Les sièges Transition
Les menuisiers en sièges de l’époque Transition font preuve d’une grande inventivité. Parmi les plus talentueux, Georges Jacob (1739-1814) est à l’origine d’une dynastie d’artisans – les Jacob-Desmalter – en activité jusqu’au milieu du 19e siècle.

Fauteuil estampillé G IACOB, noyer sculpté et doré, vers 1770-1780 ; New York, Metropolitan Museum of Art, Fonds Rogers et John Stewart Kennedy,1928
La courbe héritée du style Louis XV reste bien présente. Notons cependant une nouveauté qui deviendra une des caractéristiques des sièges Louis XVI : les dés de raccordement assurant la jonction entre le pied et l’assise. Sur cet exemple, ils sont sculptés d’une palmette, motif issu du répertoire antique à l’instar des postes et des rais-de-cœur ornant la ceinture et le dossier.
Les dés de raccordement soulignent la structure du siège, c’est-à-dire le travail du menuisier.

Estampille de Georges Jacob sur le même fauteuil
Cette marque – placée à l’intérieur de la traverse avant du précédent siège – est l’occasion de rappeler qu’un tel fauteuil est l’œuvre de plusieurs artisans : le menuisier en sièges – en l’occurrence Georges Jacob –, le sculpteur, le peintre-doreur et enfin le tapissier. En effet, le travail artisanal était strictement réglementé par le système des corporations et un artisan ne pouvait pratiquer qu’un seul métier. Un menuisier en sièges ne pouvait ni sculpter ni dorer sans se mettre en contradiction avec la loi, et ce, jusqu’à l’abolition du système des corporations pendant la Révolution française.
Quand estampille il y a sur un siège, c’est celle du menuisier en sièges – celui qui a taillé et tourné les différentes pièces de bois et réalisé les assemblages, donnant au siège sa forme générale. C’est grâce à leur estampille que l’on connaît encore le nom de nombreux menuisiers. Après le menuisier, intervenait le sculpteur qui donnait au siège son décor, donc une grande partie de son charme ; c’est d’ailleurs lui qui facturait le plus cher. Cependant, comme il n’apposait pas de marque, il restait souvent anonyme à l’instar du peintre-doreur, qui lui mettait en couleur. En revanche, le tapissier qui garnissait, sanglait et recouvrait le siège de tissu, en assurait aussi la livraison au client. Il a donc souvent laissé son nom dans les documents (registres, factures).

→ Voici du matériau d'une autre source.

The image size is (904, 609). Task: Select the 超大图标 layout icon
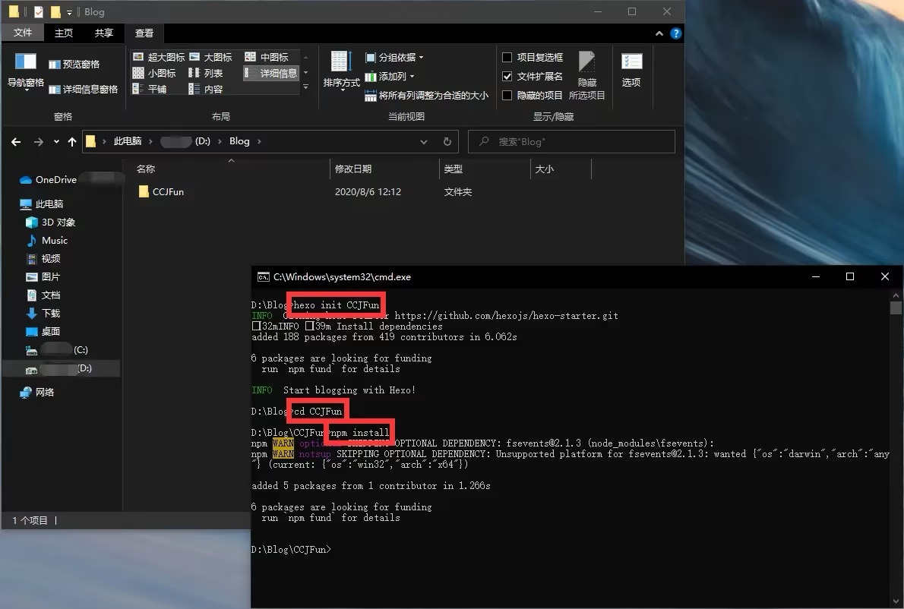[x=159, y=57]
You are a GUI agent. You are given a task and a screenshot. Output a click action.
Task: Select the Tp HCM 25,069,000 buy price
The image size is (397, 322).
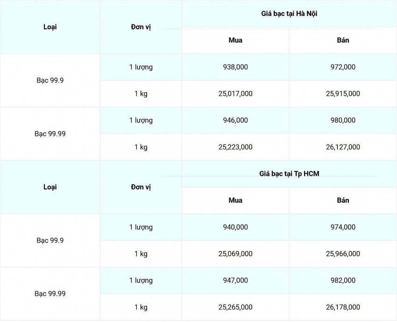pos(235,254)
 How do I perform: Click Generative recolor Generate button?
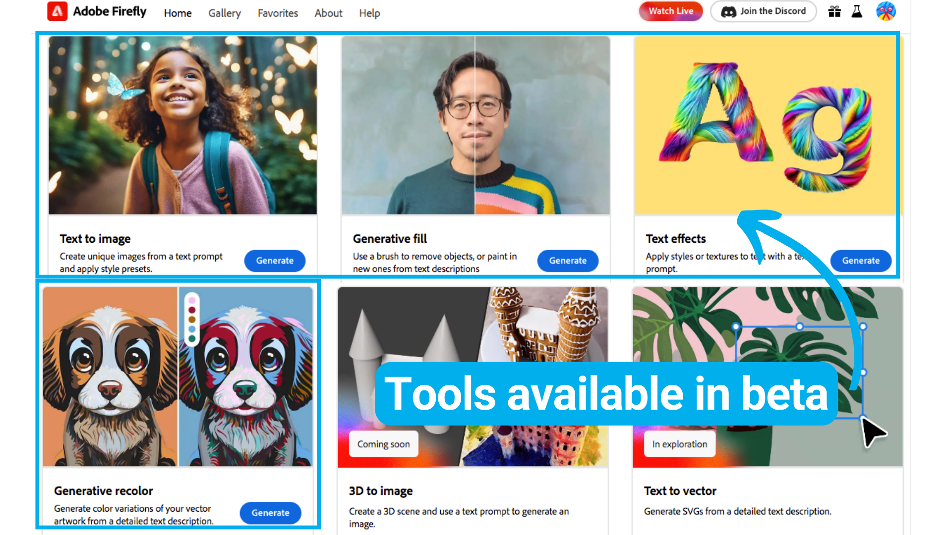(x=270, y=513)
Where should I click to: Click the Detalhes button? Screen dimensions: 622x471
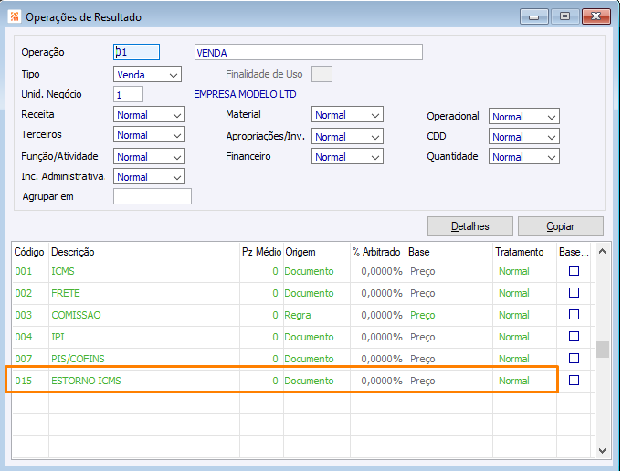[469, 226]
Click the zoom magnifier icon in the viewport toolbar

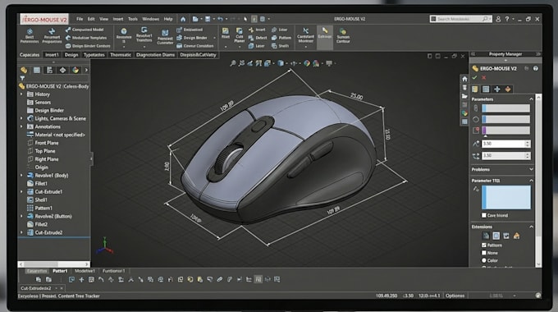click(x=233, y=63)
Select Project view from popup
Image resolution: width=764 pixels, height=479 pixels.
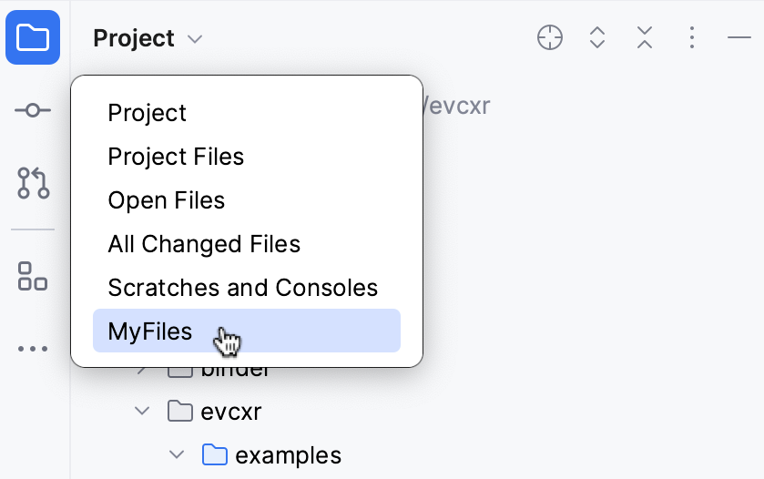pos(147,113)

Marquise attribuée à Georges Jacob, vers 1770 ; Paris, musée Carnavalet
Nous retrouvons la même forme de pied sur cette marquise probablement conçue par Georges Jacob. Sur la traverse arrière, une marque au fer indique qu’elle a été fournie au domaine de Chanteloup (près d’Amboise), propriété du marquis de Choiseul, puissant ministre de Louis XV tombé en disgrâce à la fin du règne.

Bergère estampillée Georges Jacob et portant la marque du château de Chanteloup, hêtre sculpté et doré, garniture d’origine, vers 1770-1780 ; Los Angeles, The J. Paul Getty Museum
Cette bergère a la particularité d’avoir conservé sa garniture textile d’origine (soie).
La sculpture est souvent abondante : feuillages, bouquets ou guirlandes de fleurs, nœuds et motifs antiquisants se déploient sur le dossier, les supports d’accotoir, la ceinture et les pieds. L’asymétrie, caractéristique du plus beau style rocaille, est totalement abandonnée.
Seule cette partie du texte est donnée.